Approaches to Jordan Peele's Get Out
Dawn Keetley / Lehigh University
contact email:
dek7@lehigh.eduJordan Peele’s horror film,
Get Out (2017) just became the highest-grossing debut project for a writer-director with an original screenplay (beating out the prior holder of that record, Daniel Myrick and Eduardo Sánchez’s 1999 film
The Blair Witch Project).
Get Out is not only an enormous box office success but it has won a critical acclaim unusual for a horror film—currently (as of early April, 2017) standing at 99% on Rotten Tomatoes with 225 positive and only one negative review.
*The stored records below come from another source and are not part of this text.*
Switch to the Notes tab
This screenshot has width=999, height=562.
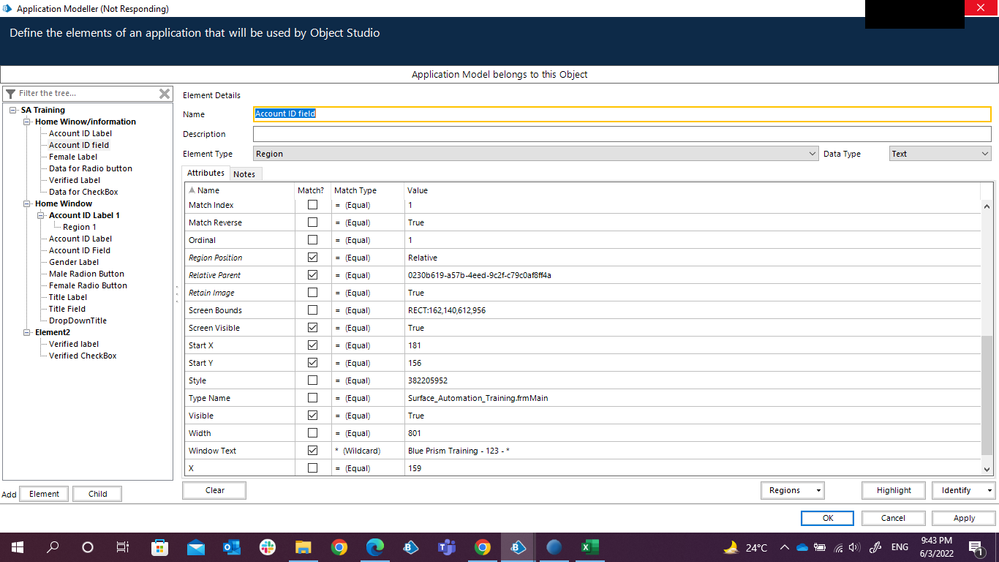(x=245, y=174)
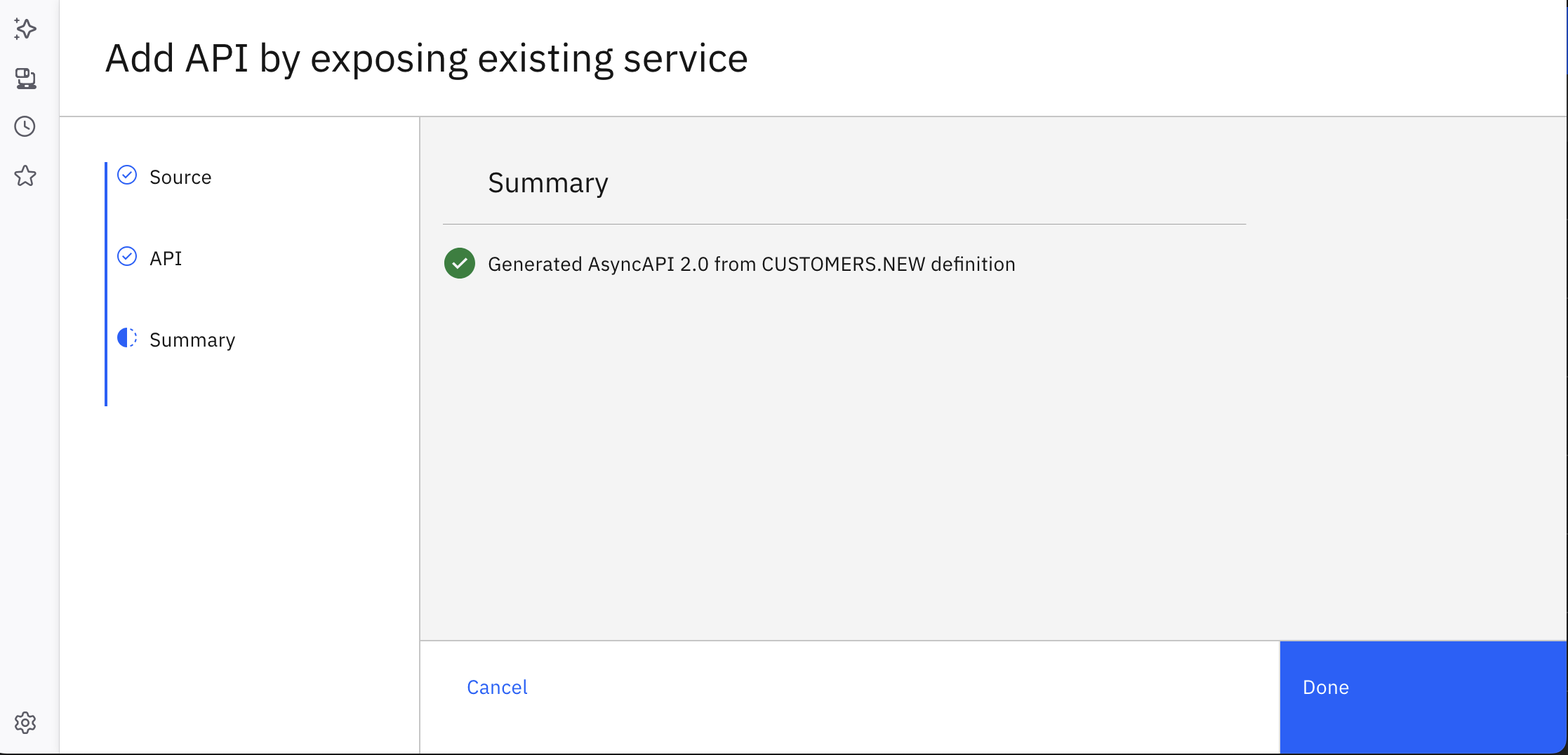Click the completed checkmark beside API
Viewport: 1568px width, 755px height.
[127, 256]
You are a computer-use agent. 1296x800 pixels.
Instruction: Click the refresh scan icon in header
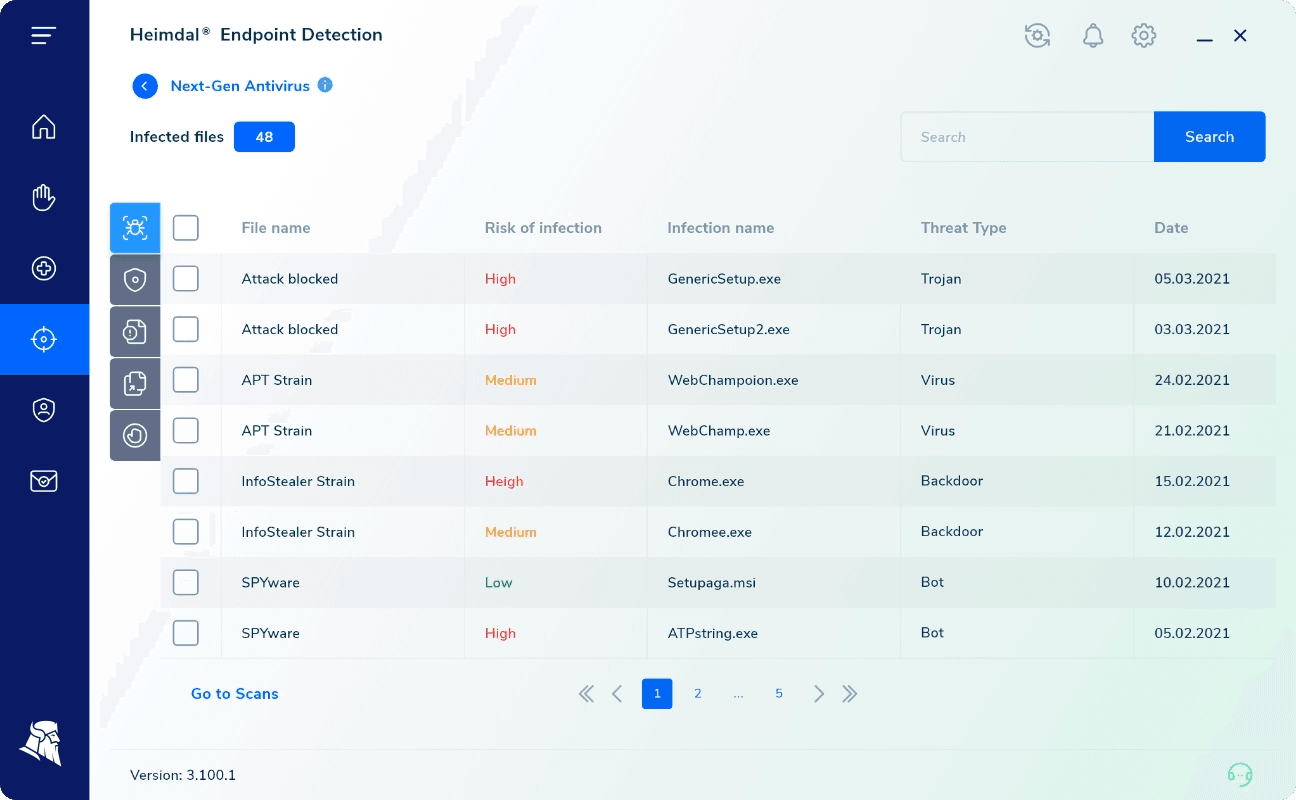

Popular writers and bloggers have already mapped out a whole panoply of contemporary issues that
Get Out takes up (many of them guided by what Peele himself has said in interviews). The film tackles liberal racism, US electoral politics, white privilege, feminism, the targeting of black men by the police, the prison industrial complex, even slavery. And its place within the horror tradition is already being mapped, as writers have pointed out the film’s explicit and implicit connections to
Invasion of the Body Snatchers (1956),
Psycho (1960),
Night of the Living Dead (1968),
Rosemary’s Baby (1968),
The Stepford Wives (1975),
Halloween (1978), and
The Shining (1980).
Get Out is widely touted as having inspired countless conversations among its viewers—propelling many of them back to the theater for a second and third viewing—and so it seems time to begin a conversation among scholars of horror, scholars of film, and scholars of millennial popular culture and politics more generally.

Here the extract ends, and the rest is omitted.